The highways’ funding bill passed in 1956. It took five years for the phrase ”America’s love affair with the automobile” to be coined. There were four McDonald’s restaurants at the outset and a thousand twelve years later. The Interstates carried the ideology of American exceptionalism throughout the nation and beyond. When the Soviet Union collapsed in 1991 notions of global communism were also rendered moot. Within months the world’s then largest McDonald’s opened in Beijing, the largest Communist capital. As of 2016 McDonald’s had 36,899 franchises in 120 countries serving 68 million meals each day. Regardless of social costs, benefits and ostensibly neutral markers, the age of the Interstates has formed our world. Google Books’ Ngram Viewer indicates that "consumer” and “citizen” appeared in print with similar frequency in 1956. Today “consumer” is published three times as often.

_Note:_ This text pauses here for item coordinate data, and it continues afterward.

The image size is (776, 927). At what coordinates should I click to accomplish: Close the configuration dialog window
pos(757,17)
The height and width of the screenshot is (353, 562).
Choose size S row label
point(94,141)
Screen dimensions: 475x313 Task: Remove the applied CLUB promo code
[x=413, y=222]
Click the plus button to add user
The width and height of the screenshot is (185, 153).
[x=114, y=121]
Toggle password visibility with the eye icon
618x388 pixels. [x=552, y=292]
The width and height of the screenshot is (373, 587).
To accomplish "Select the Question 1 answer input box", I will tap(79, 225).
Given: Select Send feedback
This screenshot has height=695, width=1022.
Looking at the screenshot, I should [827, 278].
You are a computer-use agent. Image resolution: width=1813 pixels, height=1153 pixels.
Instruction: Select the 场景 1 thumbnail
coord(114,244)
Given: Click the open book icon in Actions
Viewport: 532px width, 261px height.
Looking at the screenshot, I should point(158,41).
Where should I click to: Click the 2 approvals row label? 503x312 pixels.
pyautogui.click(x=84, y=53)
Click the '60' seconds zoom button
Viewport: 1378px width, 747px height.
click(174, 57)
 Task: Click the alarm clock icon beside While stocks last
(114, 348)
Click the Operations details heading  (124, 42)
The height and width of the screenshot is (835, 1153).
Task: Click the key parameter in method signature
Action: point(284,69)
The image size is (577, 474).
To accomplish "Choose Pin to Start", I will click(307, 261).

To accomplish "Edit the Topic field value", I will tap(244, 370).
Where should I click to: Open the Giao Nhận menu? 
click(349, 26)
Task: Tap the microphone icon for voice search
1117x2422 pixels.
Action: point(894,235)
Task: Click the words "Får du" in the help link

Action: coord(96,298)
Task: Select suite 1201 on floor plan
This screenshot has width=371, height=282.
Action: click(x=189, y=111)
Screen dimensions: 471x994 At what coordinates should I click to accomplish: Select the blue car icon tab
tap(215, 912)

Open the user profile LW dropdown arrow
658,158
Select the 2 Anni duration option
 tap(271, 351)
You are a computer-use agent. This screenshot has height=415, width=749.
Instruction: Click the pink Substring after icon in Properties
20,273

It’s unclear exactly how China’s advance will play out over time. Its present is suffused with such ambivalence. Despite decades of economic growth and burgeoning cultural confidence, the 20th century was grim for the Chinese. The Great Leap Forward and the Cultural Revolution left huge swaths of the country dysfunctional and languishing out of time. Another superlative “the largest migration in human history” describes more than 200 million rural migrants fleeing to low-status jobs in special economic zones and megacities in recent decades. It’s a precarious imbalance. Boomtowns suffer overcrowding, pollution, and discrepant resources. 35% of provincial labour remains mired in agriculture, and much of that is at subsistence levels. It’s down from a staggering 60% in the early 2000s, but Western economies haven’t been structured like that for centuries. For context, the US and Europe employ 2.5% and 4% of their respective labour forces in agriculture. America became predominantly urban in 1920; that didn’t happen in China until 2012. In a sense China’s high-speed rail network can be likened to a time machine. Connecting its myriad backwaters to robust coastal cities and to one another may well propel them into the future. As the armature for countless regional and local ventures the infrastructure could indeed reduce, then stem, and optimally reverse the tide of migrants evacuating China's interior. Redistributing some portion of a fifth of all humanity can be discussed in terms of demographics or logistics or incentives, but as sea levels inevitably rise the urging of people inland may come to be seen as simply prescient.